# Blowing Hitachi MV12 Speed controllers, HELP



## WOODMOULDER (Oct 15, 2004)

Blowing Hitachi MV12 Speed controllers, HELP
I've had two speed controllers go out and need help.
Running 3-1/2" Raised Panel Bits at slow speed seems to do it.
Any help would be appreciated.
Thanks,
Ron


----------



## FineHomesCarpentry (Oct 16, 2004)

I'm having the same problem, but with the Bosch 1300ACE.
It seems that the electronics can't cope with the additional power req'd to maintain the constant lower speed. I have replaced two modules in the bosch, within the last year. I won't be buying another Bosch.


----------



## catfish95 (Jan 17, 2005)

*Hitachi MV12 Speed Controllers*



WOODMOULDER said:


> Blowing Hitachi MV12 Speed controllers, HELP
> I've had two speed controllers go out and need help.
> Running 3-1/2" Raised Panel Bits at slow speed seems to do it.
> Any help would be appreciated.
> ...


Ron, I have just started using the Raised panel bits, 3 1\2", at the lowest speed on my MV12. Are you still having the problem? I haven't had any problems with mine yet. I sure hope I don't have this to look forward to. 
I was at a wood show last year and saw that Mark Sommerfeld of CMT was using this router in his table. I talked at length with him about it and he said he uses it all the time and has had no problems.
Sure hope you got your problems worked out. Catfish95 (Tom)


----------



## viper1 (Sep 10, 2004)

If you mean an external speed controller it will have to have a high wattage resistance. I can't remember the term for it but that router has a device for maintaining a steady speed with out a surge. I believ that may be the trouble with the exteral controlers. Maybe someone here has come up with somethig better. I do believe that I read somewhere that it wouldn't work with such a controller.


----------



## cfm (Nov 4, 2004)

ok


----------



## Mike (Nov 22, 2004)

Ron, Are you plugged directly into an outlet or using an extension cord? I use a 10 gauge extension cord for tools drawing in the 15 amp range. Yes, this is more than required and I have never had any problems. Is there anything else on the same circuit? Speed controlers are funny animals at times. They tend to be sensitive to surges in power.

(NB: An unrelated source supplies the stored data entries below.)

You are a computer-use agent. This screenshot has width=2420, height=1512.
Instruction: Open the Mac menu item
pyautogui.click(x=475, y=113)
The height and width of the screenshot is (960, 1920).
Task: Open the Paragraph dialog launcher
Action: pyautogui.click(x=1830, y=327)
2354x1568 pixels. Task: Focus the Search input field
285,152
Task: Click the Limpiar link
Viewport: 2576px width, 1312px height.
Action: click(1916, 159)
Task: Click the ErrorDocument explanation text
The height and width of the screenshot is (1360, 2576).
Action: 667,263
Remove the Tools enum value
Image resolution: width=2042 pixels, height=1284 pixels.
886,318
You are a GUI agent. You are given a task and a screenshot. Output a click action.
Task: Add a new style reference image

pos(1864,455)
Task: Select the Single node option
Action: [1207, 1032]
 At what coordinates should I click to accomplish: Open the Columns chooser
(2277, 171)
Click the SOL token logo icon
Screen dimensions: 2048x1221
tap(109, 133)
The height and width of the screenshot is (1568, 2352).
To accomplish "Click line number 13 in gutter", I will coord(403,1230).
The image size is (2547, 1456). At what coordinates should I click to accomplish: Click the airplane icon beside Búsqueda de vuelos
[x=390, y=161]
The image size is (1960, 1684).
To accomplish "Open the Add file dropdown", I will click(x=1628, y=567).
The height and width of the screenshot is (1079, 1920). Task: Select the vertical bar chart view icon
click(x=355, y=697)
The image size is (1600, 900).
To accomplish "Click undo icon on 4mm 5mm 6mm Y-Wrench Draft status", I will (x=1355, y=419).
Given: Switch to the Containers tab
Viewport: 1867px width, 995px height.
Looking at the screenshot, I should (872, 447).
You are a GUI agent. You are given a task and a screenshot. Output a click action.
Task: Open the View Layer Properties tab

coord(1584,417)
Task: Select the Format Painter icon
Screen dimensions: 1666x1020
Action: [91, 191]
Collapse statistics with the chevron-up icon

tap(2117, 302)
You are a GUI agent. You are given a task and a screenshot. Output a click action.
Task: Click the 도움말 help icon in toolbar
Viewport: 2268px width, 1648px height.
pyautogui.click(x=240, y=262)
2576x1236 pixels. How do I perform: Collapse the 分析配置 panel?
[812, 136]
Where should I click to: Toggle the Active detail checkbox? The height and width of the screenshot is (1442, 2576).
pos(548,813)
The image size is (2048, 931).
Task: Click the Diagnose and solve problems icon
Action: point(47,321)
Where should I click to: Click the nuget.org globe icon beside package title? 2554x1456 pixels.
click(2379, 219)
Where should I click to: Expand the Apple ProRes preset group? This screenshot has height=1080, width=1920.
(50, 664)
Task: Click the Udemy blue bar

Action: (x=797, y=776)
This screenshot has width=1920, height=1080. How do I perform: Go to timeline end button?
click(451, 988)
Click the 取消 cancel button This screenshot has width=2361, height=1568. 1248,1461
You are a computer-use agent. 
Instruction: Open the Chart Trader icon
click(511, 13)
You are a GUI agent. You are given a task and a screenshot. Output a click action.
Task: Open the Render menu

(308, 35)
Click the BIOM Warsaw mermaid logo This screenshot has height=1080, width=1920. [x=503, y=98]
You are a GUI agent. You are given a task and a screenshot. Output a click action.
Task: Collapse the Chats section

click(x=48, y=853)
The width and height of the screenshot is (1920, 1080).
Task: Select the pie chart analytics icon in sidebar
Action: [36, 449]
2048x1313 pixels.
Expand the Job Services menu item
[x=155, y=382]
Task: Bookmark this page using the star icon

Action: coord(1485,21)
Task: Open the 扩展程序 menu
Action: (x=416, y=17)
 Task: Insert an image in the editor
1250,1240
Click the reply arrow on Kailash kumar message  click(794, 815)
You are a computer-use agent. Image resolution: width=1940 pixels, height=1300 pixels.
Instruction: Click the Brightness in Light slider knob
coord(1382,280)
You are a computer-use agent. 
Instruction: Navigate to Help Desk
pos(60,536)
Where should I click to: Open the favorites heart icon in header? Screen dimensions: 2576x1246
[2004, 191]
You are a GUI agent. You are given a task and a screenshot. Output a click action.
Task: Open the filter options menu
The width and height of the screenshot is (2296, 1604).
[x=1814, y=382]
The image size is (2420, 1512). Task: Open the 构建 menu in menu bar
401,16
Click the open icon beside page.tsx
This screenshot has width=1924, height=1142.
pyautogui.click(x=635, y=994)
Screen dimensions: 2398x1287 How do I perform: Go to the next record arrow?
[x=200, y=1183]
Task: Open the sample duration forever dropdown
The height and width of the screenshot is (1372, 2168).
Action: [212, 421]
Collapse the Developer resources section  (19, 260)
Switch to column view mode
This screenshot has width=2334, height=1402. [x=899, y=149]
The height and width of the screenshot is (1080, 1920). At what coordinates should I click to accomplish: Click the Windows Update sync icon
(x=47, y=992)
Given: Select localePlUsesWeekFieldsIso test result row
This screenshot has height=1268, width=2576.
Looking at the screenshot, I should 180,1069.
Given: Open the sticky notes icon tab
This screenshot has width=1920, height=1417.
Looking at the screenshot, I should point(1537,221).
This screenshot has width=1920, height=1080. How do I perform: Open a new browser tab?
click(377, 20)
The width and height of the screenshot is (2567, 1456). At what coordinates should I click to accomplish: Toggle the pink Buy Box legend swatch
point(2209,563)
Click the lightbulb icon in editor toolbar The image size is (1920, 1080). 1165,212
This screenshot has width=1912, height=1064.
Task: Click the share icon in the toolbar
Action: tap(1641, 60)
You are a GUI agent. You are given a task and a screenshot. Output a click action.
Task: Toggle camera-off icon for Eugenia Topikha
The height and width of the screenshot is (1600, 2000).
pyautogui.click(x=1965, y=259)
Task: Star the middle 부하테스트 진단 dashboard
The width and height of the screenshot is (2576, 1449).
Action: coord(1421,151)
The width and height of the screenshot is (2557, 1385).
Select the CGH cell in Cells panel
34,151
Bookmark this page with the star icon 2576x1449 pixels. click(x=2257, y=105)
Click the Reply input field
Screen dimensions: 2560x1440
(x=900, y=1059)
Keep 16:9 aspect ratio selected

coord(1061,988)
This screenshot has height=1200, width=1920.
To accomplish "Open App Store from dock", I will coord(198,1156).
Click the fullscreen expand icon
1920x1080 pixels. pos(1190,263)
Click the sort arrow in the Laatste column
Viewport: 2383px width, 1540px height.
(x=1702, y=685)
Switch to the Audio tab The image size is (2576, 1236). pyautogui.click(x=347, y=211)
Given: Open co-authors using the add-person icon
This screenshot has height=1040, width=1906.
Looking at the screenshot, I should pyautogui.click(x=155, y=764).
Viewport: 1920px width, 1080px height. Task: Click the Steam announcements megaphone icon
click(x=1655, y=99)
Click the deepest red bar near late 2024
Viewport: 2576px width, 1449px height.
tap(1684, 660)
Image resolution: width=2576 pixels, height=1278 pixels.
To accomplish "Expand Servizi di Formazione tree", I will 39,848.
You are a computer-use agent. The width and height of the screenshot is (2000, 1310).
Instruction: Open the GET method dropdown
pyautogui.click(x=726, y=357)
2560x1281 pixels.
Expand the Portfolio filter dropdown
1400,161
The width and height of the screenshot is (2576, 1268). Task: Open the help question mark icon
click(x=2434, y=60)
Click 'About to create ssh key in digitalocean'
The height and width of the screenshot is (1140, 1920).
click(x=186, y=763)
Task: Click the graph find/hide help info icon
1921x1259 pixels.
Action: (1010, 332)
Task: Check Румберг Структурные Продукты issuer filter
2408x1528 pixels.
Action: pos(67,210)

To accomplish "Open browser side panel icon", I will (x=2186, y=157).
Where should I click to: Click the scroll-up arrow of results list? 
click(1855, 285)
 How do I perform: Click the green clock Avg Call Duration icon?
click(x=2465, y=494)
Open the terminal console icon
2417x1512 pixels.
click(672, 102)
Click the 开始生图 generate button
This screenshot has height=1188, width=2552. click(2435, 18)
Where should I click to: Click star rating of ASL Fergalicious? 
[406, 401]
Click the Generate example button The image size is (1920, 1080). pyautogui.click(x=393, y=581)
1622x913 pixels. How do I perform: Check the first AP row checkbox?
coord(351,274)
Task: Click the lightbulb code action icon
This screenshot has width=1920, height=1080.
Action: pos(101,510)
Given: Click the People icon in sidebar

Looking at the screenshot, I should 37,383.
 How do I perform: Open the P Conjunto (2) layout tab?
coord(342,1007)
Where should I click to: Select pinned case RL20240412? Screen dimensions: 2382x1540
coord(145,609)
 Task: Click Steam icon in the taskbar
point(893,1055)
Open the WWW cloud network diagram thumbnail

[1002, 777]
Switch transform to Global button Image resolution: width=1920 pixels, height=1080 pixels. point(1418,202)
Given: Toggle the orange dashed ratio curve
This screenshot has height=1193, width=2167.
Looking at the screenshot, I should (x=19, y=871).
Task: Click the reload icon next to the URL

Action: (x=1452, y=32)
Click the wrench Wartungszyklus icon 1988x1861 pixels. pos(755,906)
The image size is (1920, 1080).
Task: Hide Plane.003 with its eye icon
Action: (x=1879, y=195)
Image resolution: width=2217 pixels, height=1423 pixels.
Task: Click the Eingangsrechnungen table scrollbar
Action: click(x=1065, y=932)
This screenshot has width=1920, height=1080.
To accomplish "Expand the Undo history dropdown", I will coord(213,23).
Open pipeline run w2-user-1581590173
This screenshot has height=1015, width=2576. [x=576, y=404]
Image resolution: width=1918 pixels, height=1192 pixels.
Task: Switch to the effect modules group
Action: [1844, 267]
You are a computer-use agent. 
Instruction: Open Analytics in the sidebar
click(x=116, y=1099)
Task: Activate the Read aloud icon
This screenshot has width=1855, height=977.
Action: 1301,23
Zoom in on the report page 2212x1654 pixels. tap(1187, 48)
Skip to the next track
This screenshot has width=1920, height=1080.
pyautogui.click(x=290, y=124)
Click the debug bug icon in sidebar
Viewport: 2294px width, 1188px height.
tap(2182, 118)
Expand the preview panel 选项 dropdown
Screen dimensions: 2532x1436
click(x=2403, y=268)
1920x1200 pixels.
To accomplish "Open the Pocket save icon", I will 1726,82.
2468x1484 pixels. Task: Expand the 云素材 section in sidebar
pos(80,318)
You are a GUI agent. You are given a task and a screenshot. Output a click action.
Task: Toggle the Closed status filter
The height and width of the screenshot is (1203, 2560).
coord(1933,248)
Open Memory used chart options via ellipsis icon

If you have an air compressor running on the same circuit and it kicks on there is a good chance you will fry the control, even if the load is within ratings for the wiring and breaker. Every outlet in my shop has the connectors broken on the back, each place a plug can go is on a different circuit. Some people would tell you this is overkill. I would tell you that each motor should be on it's own dedicated circuit, no matter how small. Wire is cheap compared to the cost of replacing a tool. Does anybody else use this method or is it just me?


----------



## Woodnut65 (Oct 11, 2004)

Hi: If your router is rateed at 15 amps, it should be running on a 20 amp circuit,
which is standard for power outlets. those circuits call fo number 12 ga wire. 
I would check to see what else is on the circuit if your using a 20 amp curcuit.
Any other motor comming on while your using the router will cause to line voltage to drop, and the current to rise. That's because motors draw more current at start up.

Hope it helps.. Woodnut65


----------



## Jigboy (Sep 24, 2004)

Ron, are you blowing external speed controllers? The MV12 is the latest model with great electonic speed control. If it draws more current than your line can supply, it could drop the voltage and then things do get smokey. Motors take a while to burn out, electonic controls go in a snap.


----------



## Woody55 (Mar 23, 2005)

*Any recommendations*

I also have a 2 year old M12V with a blown electronic speed control.  
It looks like the cheapest replacement price I can find for the controller is $90. I can buy a whole new router on Amazon for $159. I'm trying to decide what to do.
It sounds like a 20 amp dedicated line may help prevent this in the future.
I also saw a user on another forum who by-passed the broken speed controller and just ran the router full speed. I could do this and use an externally speed controller, whatcha think?


----------



## Mike (Nov 22, 2004)

Woody, that would get you up and running for far less than $90. Glad to hear you are using common sense for an easy fix to your problem.


----------



## Woody55 (Mar 23, 2005)

*Speed controller*

Does anyone have any recommendations for a speed controller that would handle this Hitachi M12V 3 1/2 horsepower router?


----------



## JMAN (Jul 7, 2005)

Woody55 said:


> I also have a 2 year old M12V with a blown electronic speed control.
> It looks like the cheapest replacement price I can find for the controller is $90. I can buy a whole new router on Amazon for $159. I'm trying to decide what to do.
> It sounds like a 20 amp dedicated line may help prevent this in the future.
> I also saw a user on another forum who by-passed the broken speed controller and just ran the router full speed. I could do this and use an externally speed controller, whatcha think?


Hitachi now has a 5 year warranty on their routers. Maybe they will still cover yours?


----------